Centre for Cellular & Molecular Biology, Hyderabad

SEMINAR

Chiral Proofreading During Translation of the Genetic Code

Abstract
Editing or proofreading domains of aminoacyl-tRNA synthetases (AaRSs) hydrolyze misaminoacylated-tRNAs thereby maintaining a high fidelity during translation. Archaeal threonyl-tRNA synthetases (ThrRSs) possess an editing domain that is unrelated to its bacterial/eukaryotic counterparts. The domain bears a striking structural homology to D-aminoacyl-tRNA deacylases (DTDs), which remove D-amino acids charged on tRNA. We earlier suggested that the ThrRS editing domain from Pyrococcus abyssi (Pab-NTD) does not use any specific side chains for catalysis but employs a RNA-assisted water mediated catalytic mechanism.
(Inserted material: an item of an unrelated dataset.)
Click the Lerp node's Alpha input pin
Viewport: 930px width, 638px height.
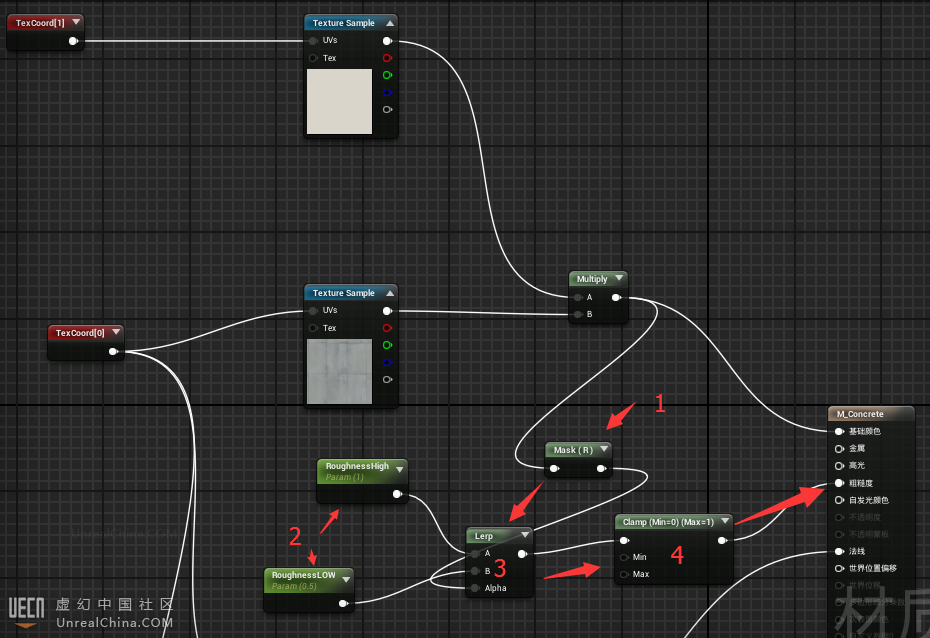(474, 588)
Our recent findings with three distinct archaea have shown that the domain does not use specific side chains not only for catalysis but also for substrate specificity (1). We have also elucidated a crucial 'chiral proofreading' mechanism by which D-amino acids are prevented by DTD from infiltrating the translational machinery (2). Further work on DTD suggests a mechanistic design problem that might lead to cross-reaction with a couple of other aminoacyl-tRNAs in the cell. The striking functional consequences of the above misacylation reactions will be presented.

References:
1) Ahmad et al. Nature Communications (2015) 6,7552, 1-12.
2) Ahmad et al. eLife (2013) 2, e0159, 1-18.

BIOGRAPHY

2002-present: Scientist at CCMB, Hyderabad.
1986-2002: Post-doctoral associate at IGBMC, Strasbourg, France.
1996: PhD, Indian Institute of Science, Bangalore.
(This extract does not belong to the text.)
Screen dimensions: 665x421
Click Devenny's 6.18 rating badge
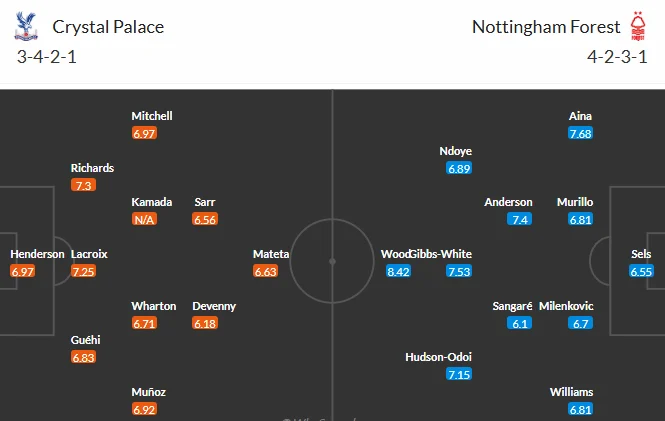[x=205, y=323]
Research Fields and Interests:
A major focus of Dr. Rajan Sankaranarayanan’s laboratory is on understanding how a high accuracy is achieved using editing/proofreading mechanisms during translation of the genetic code. His laboratory has contributed significantly to our understanding of chirality based proofreading mechanisms and their functional implications. In addition, his laboratory has shown the structural and functional basis of several enzymes from Mycobacterium tuberculosis involved in complex lipid synthesis.

Selected Publications:

Ahmad, S., Muthukumar, S., Kuncha, S. K., Routh, S. B., Yerabham, A. S. K., Hussain, T., Kamarthapu, V., Kruparani, S. P. and Sankaranarayanan, R. (2015) Specificity and catalysis hardwired at the RNA-protein interface in a translational proofreading enzyme. Nature Commun. 6:7552 doi: 10.1038/ncomms8552.
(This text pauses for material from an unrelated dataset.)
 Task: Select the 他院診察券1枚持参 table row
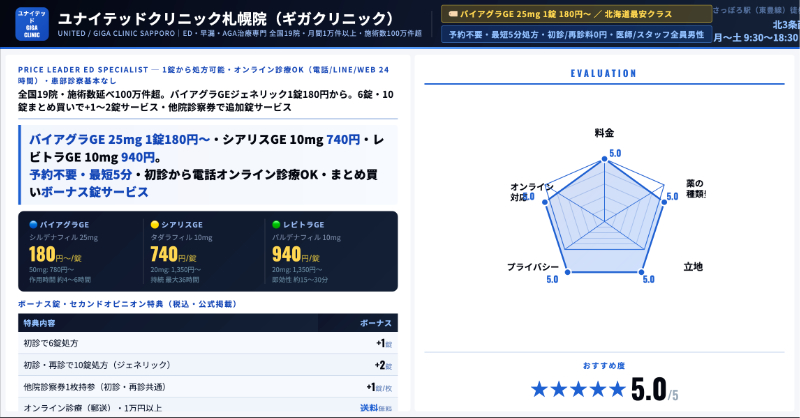click(208, 387)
Ahmad, S., Routh, S. B., Kamarthapu, V., Chalissery, J., Muthukumar, S., Hussain, T., Kruparani, S. P., Deshmukh, M. V. and Sankaranarayanan, R. (2013) Mechanism of chiral proofreading during translation of the genetic code. eLife 2, e01519. (#Highlighted as Science Editor's Choice article: 'Chirality Check' Science Vol. 343, p119; 10th January, 2014)

Chhabra, A., Haque, A. S., Pal, R. K., Goyal, A., Rai, R., Joshi, S., Panjikar, S., Pasha, S., Sankaranarayanan, R.* and Gokhale, R. S.* (2012) Nonprocessive [2+2]e- off-loading reductase domains from mycobacterial nonribosomal peptide synthetases. Proc. Natl. Acad. Sci. (USA) 109, 5681-5686.

Hussain, T., Kamarthapu, V., Kruparani, S. P., Deshmukh, M. V. and Sankaranarayanan, R. (2010) Mechanistic insights into cognate substrate discrimination during proofreading in translation. Proc. Natl. Acad. Sci. (USA)107, 22117-22121. (#Covered by an accompanying Commentary article in the same PNAS issue titled 'Proofreading in translation: Dynamics of the double-sieve model' p21949-50)

Arora, P., Goyal, A., Natarajan, V. T., Rajakumara, E., Verma, P., Gupta, R., Yousuf, M., Trivedi, O. A., Mohanty, D., Tyagi, A., Sankaranarayanan, R.* and Gokhale, R. S.* (2009) Mechanistic and functional insights into fatty acid activation in Mycobacterium tuberculosis. Nature Chem. Biol. 5, 166-173.